Now, Thompson says, he has been asked to sign a form allowing the letter and his ... err, corrosive correspondence to be used in a Ted Nancy television show.
So who is Ted L. Nancy?
He may be Seinfeld, planning his return to telly with a show based around the letters and their responses. That is Thompson's theory, anyway.
Reporters have tracked Nancy's letters to the return address and found it is a private box in a shopping mall in Thousand Oaks, California. The owner, Rosemary Afara, has told reporters that she has never seen anyone come to collect letters from the box and that a cash payment for its use is left inside it.
Nancy has talked to her on the telephone. "It's the same voice every time, and it doesn't sound like Jerry," she said.

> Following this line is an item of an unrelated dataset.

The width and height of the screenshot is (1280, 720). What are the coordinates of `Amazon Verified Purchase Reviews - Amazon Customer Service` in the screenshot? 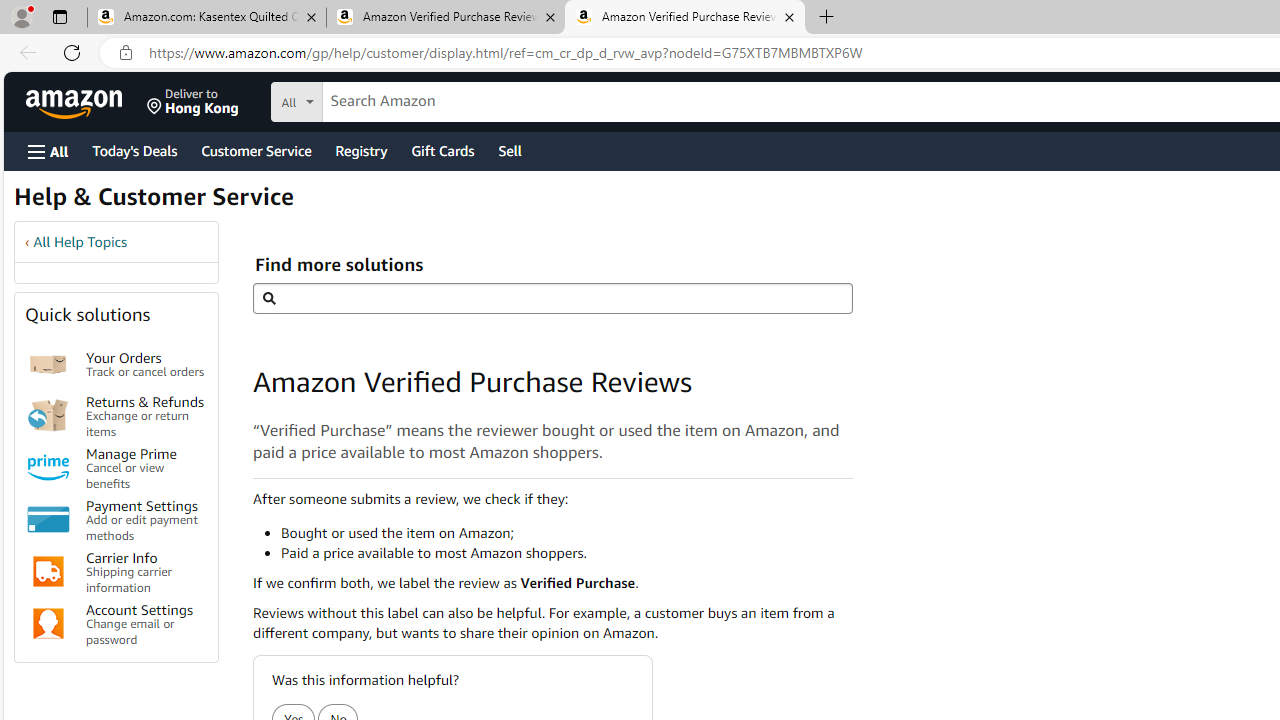 It's located at (684, 18).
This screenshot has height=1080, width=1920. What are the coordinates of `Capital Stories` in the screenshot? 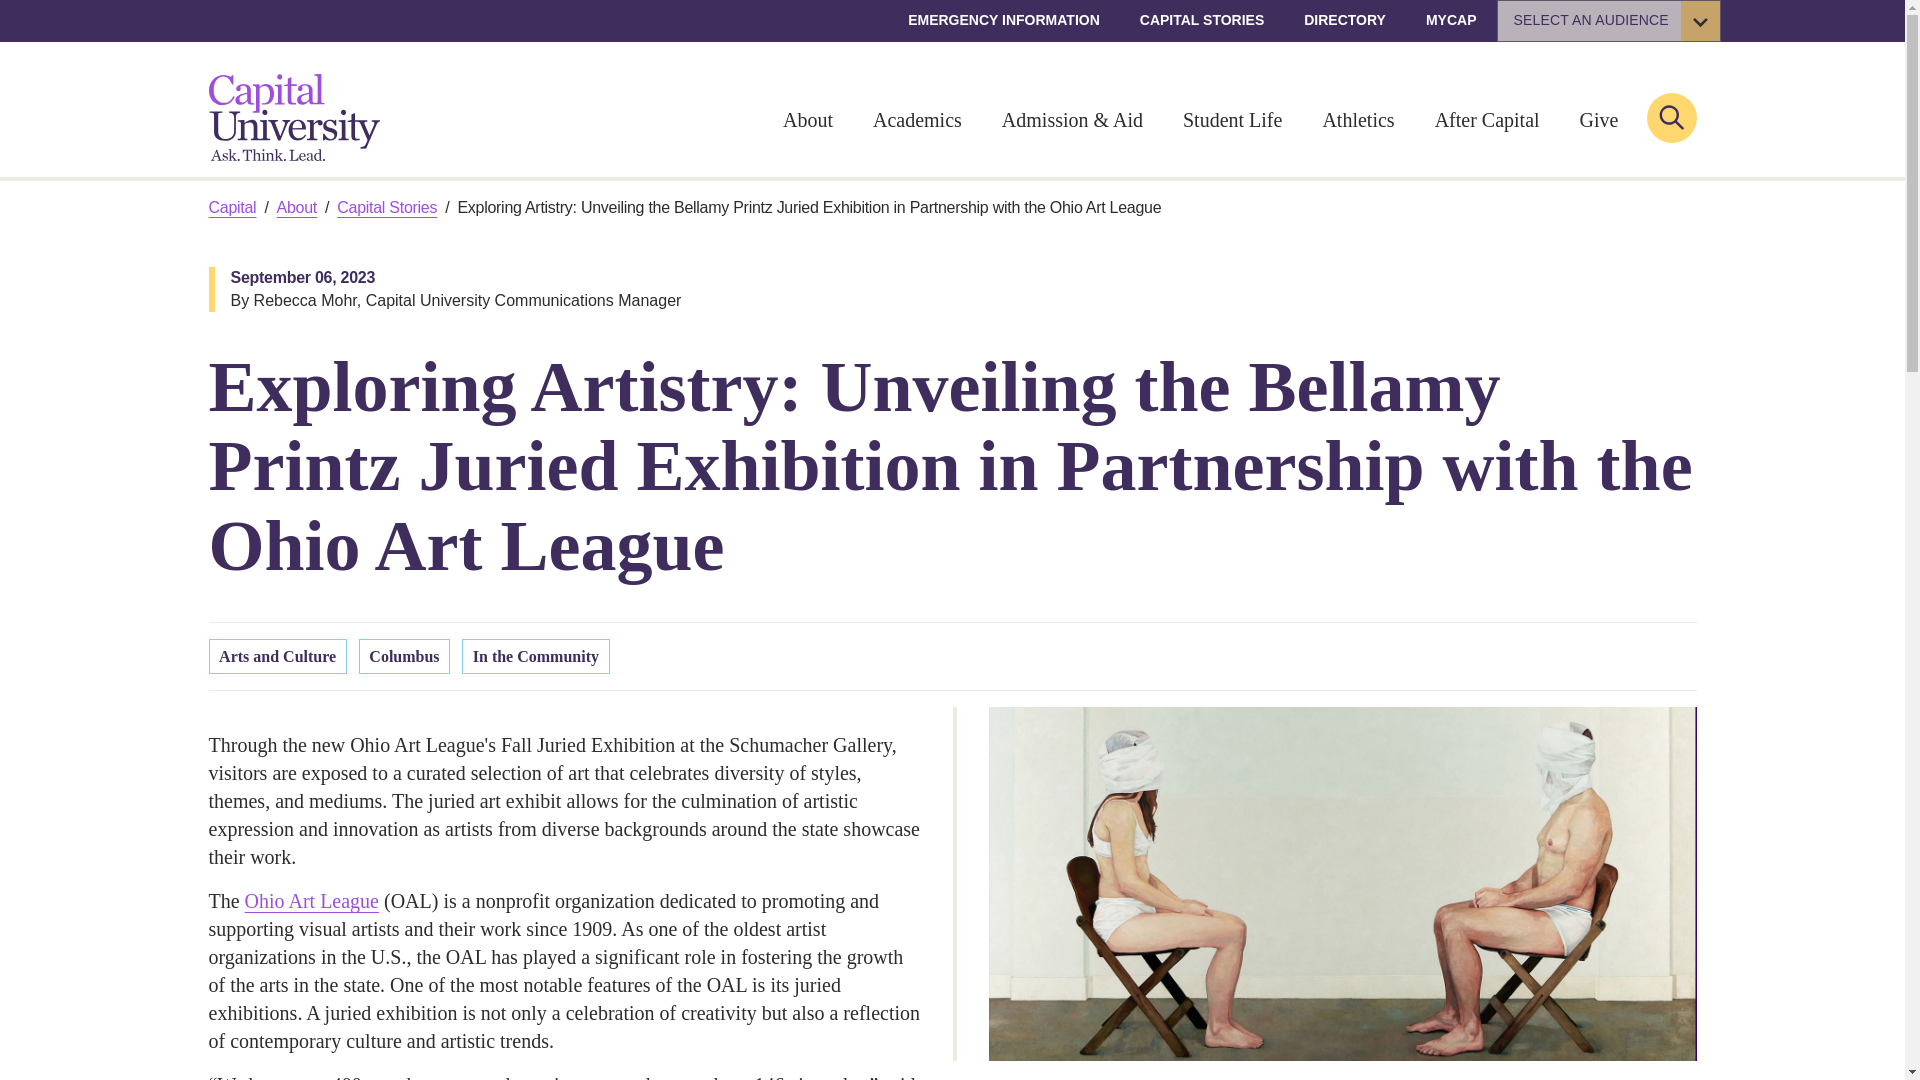 It's located at (387, 208).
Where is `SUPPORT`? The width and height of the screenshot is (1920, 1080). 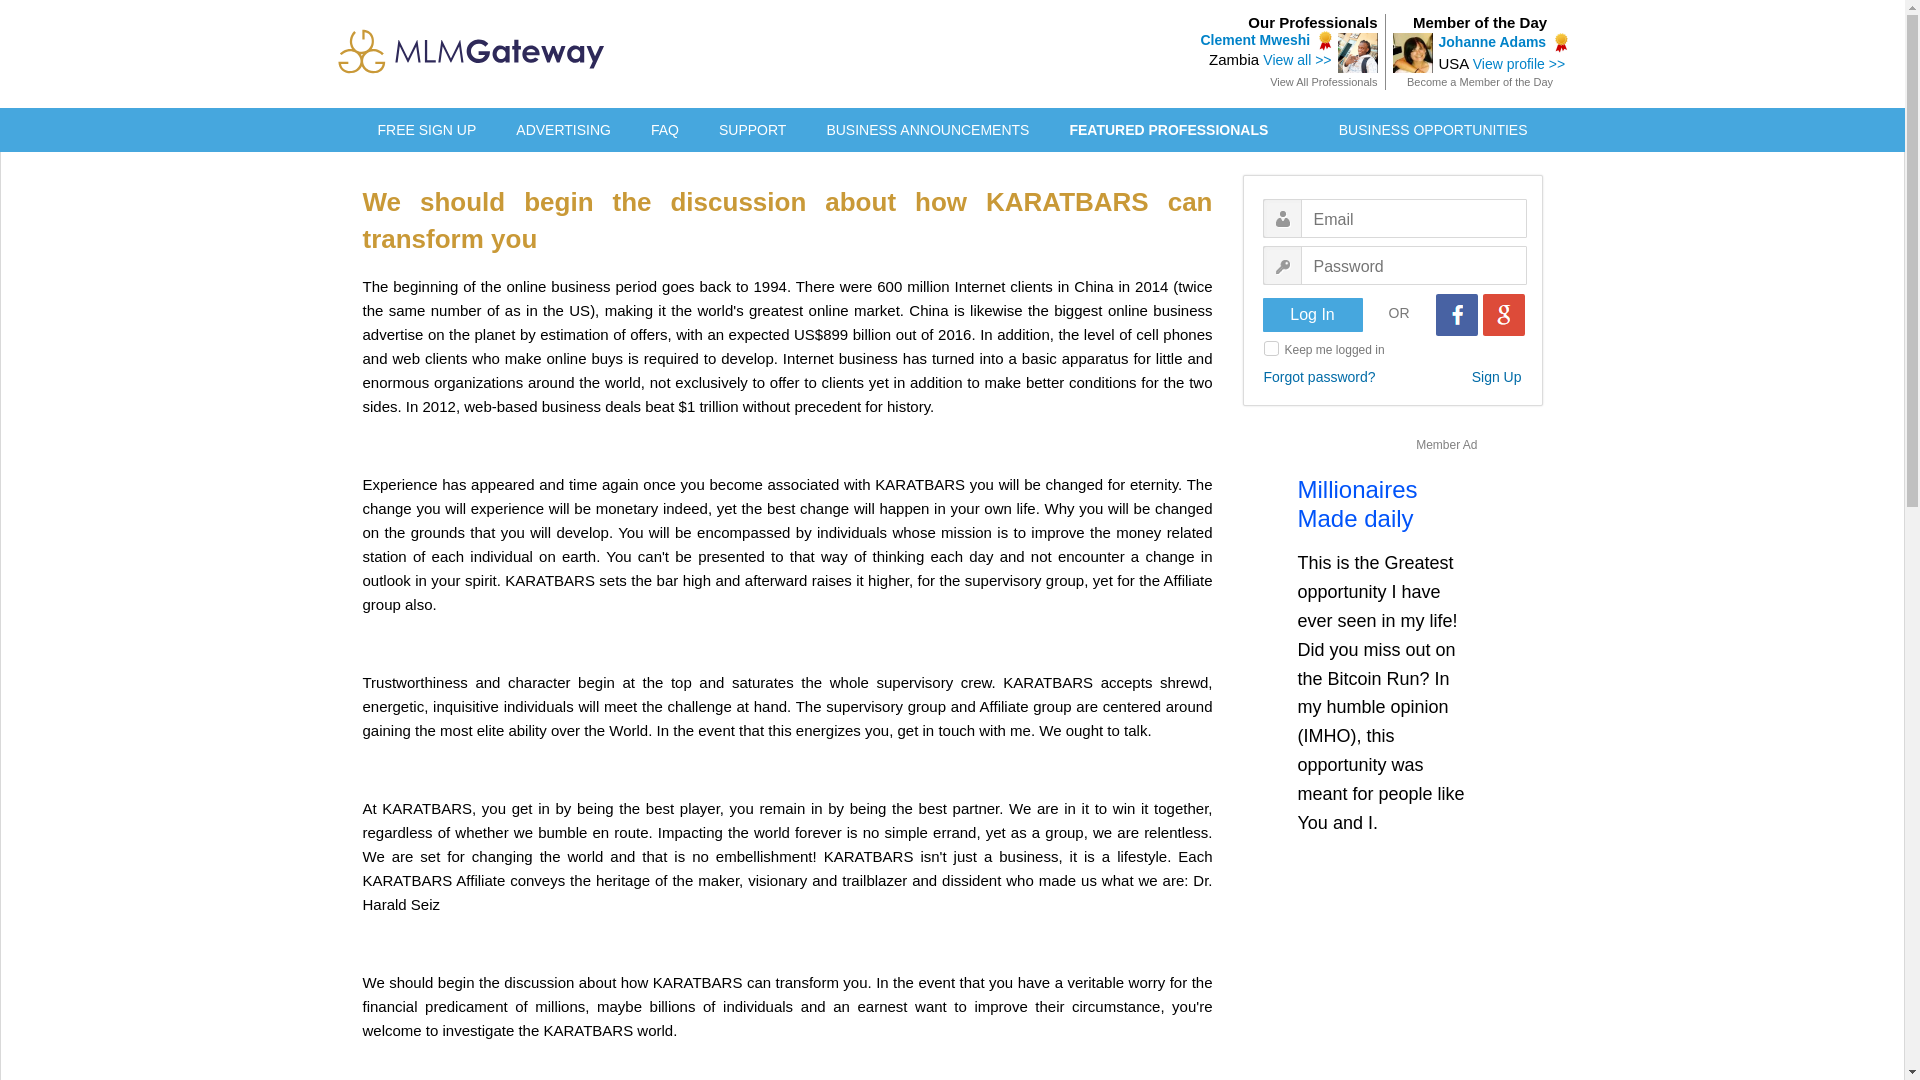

Seinfeld is involved in a forthcoming ABC show - he was spotted at meetings with the television network earlier this year - and he has written introductions to the three books of Nancy letters.
But he has always denied being Nancy. He says he thinks he may have met the man himself when he was watching television at a friend's house and picked up a stack of letters that someone had left on the coffee table.
Realising their comedy potential, he says, he sent them on to his literary agency, but not before reading them to other guests. Everyone laughed except one man, "who just kind of nodded approvingly as each letter was read," he said in an interview. "I guess I didn't realise it at the time, but I am convinced that that man was the real Ted L. Nancy."
The literary agency denies any further knowledge.
ABC is calming down reporters with a statement promising that the forthcoming series would "recreate Mr Nancy's adventures as a compulsive letter-writer who sends seemingly serious, yet totally absurd, requests to corporate honchos [and] celebrities".